Lactobacillus paracaseiIMC 502 ameliorates type 2 diabetes by mediating gut microbiota–SCFA–hormone/inflammation pathway in mice

Type 2 diabetes mellitus (T2DM) is a complex and prevalent metabolic disease that seriously threatens human health. Numerous studies have shown that probiotics as dietary supplements have the potential to prevent and treat T2DM. However, the ability of various strains to improve diabetes symptoms and corresponding mechanisms are different. Thus, mechanistic investigation is required to validate the pharmacology of each probiotic strain for T2DM treatment.

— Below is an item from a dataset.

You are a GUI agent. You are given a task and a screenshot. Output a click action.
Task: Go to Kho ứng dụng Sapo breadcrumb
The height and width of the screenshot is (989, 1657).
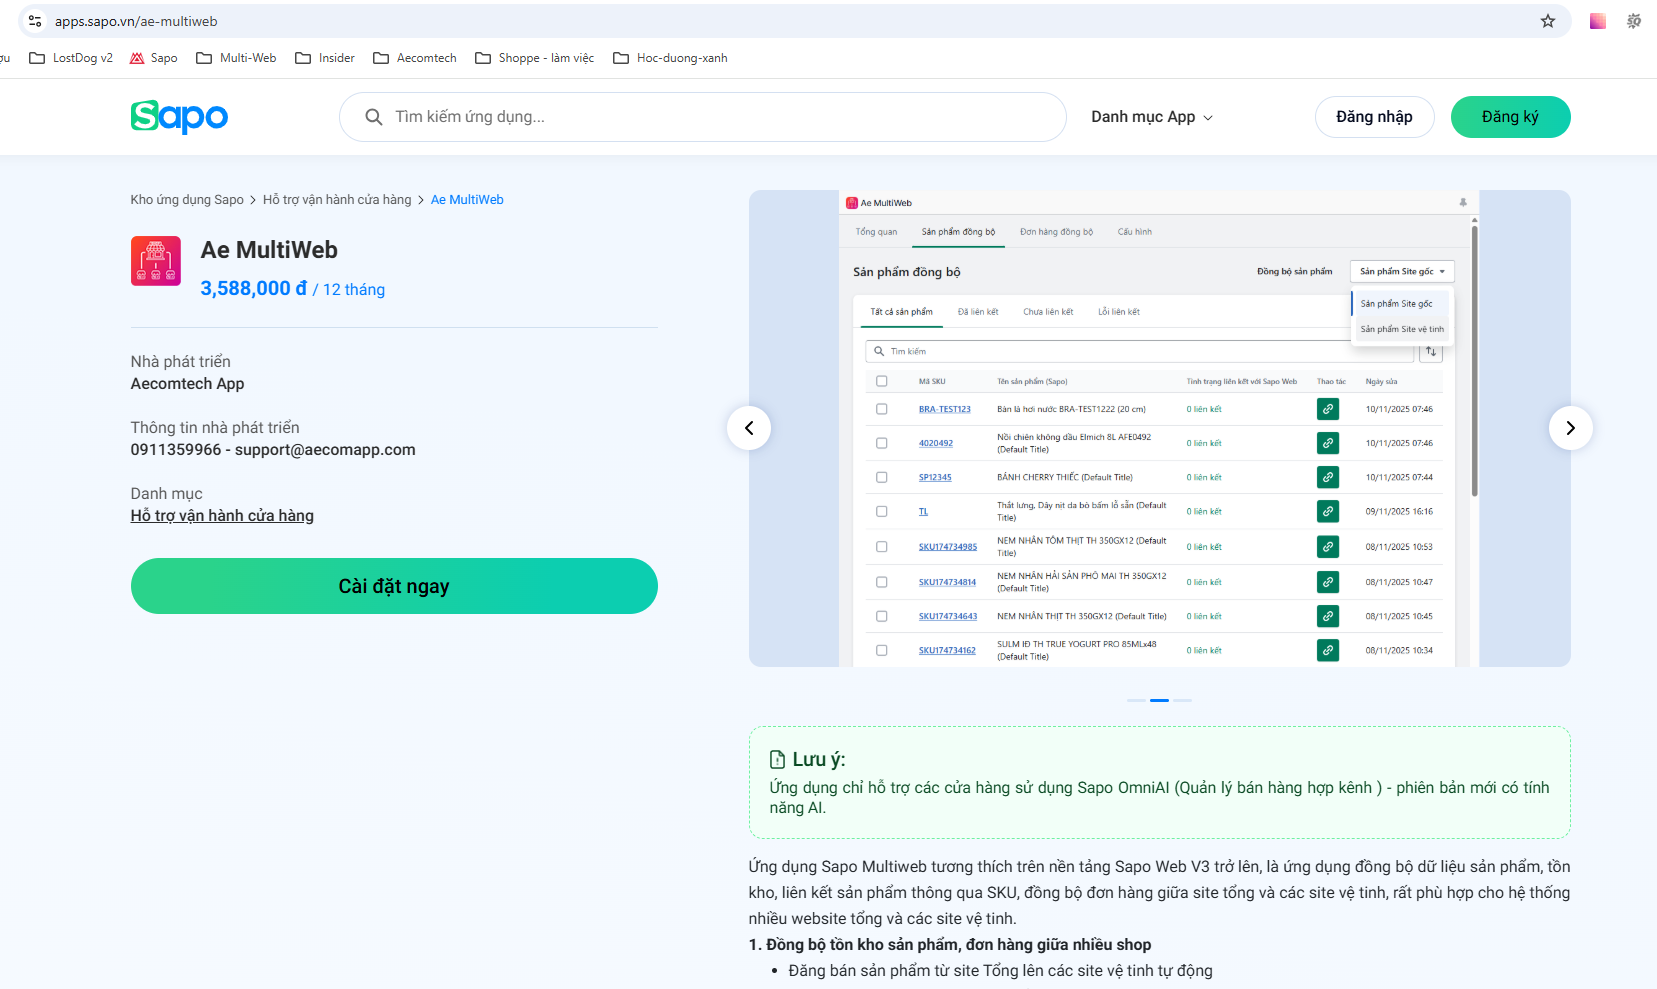point(187,200)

Lactobacillus paracasei IMC 502 was originally isolated from Italian elderly human feces and its probiotic attributes have been demonstrated. Here, the antidiabetic pharmacodynamics of L. paracasei IMC 502 on T2DM mice was explored.Lactobacillus paracasei IMC 502 significantly decreased blood glucose, HbA1c and lipid levels, improved insulin resistance and glucose intolerance, regulated the mRNA/protein expression of key hepatic enzymes associated with gluconeogenesis, de novo lipogenesis and PI3K/Akt pathway, and repaired pancreatic and hepatic tissue damage. This probiotic conferred beneficial outcomes in the gut microbiome of diabetic mice, which induced transformation of short-chain fatty acids (SCFAs) and further enhanced the secretion of downstream hormones, and ultimately ameliorated the inflammatory response.Lactobacillus paracasei IMC 502 prevents and alleviates T2DM by mediating the gut microbiota-SCFA-hormone/inflammation pathway. © 2022 Society of Chemical Industry.